Look through the data below and work out how many lines contain the string "computer". Give the number alone.

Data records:
# # # # #
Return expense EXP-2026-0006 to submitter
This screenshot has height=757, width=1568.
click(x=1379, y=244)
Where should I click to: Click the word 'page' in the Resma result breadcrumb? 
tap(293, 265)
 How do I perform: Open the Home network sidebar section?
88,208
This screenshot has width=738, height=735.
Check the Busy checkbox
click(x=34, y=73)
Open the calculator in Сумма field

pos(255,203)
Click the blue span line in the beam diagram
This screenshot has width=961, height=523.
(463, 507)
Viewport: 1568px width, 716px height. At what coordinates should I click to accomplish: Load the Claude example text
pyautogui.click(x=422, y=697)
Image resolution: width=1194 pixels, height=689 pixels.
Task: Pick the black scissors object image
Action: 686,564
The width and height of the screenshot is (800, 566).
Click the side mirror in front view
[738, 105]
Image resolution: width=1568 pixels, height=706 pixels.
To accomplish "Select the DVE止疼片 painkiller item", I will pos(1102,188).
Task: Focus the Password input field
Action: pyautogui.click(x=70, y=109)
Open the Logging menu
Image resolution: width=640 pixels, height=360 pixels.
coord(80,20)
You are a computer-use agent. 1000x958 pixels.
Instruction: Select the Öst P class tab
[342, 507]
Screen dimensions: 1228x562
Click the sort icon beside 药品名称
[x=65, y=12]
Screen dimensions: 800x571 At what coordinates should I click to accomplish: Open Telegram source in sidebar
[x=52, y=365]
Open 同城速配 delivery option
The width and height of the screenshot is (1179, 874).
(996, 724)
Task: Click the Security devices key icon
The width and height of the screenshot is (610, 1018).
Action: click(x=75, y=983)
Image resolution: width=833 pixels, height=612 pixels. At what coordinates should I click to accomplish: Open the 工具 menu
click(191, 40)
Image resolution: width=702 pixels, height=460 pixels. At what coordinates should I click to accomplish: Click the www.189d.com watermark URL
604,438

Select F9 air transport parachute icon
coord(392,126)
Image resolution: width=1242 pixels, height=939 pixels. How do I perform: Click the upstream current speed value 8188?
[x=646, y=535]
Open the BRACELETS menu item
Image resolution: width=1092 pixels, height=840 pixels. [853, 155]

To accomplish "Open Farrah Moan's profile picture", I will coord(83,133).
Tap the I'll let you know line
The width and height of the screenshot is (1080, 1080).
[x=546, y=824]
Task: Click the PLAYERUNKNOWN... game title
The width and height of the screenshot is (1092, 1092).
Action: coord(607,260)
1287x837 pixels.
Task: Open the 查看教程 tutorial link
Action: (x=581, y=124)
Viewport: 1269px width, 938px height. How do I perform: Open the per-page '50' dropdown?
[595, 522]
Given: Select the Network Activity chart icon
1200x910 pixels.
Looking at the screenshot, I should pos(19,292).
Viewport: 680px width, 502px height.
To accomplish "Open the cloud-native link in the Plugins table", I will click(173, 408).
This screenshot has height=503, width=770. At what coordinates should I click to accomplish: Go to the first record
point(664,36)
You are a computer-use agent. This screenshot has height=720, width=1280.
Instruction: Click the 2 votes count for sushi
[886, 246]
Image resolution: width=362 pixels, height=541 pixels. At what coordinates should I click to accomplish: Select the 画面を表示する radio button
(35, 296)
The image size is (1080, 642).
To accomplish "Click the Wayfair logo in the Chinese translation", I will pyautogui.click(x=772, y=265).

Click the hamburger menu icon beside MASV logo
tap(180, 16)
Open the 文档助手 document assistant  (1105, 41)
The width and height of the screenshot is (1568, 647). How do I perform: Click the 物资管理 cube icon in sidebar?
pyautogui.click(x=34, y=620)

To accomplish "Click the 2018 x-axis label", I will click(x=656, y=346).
# # # # #
> ANSWER: 2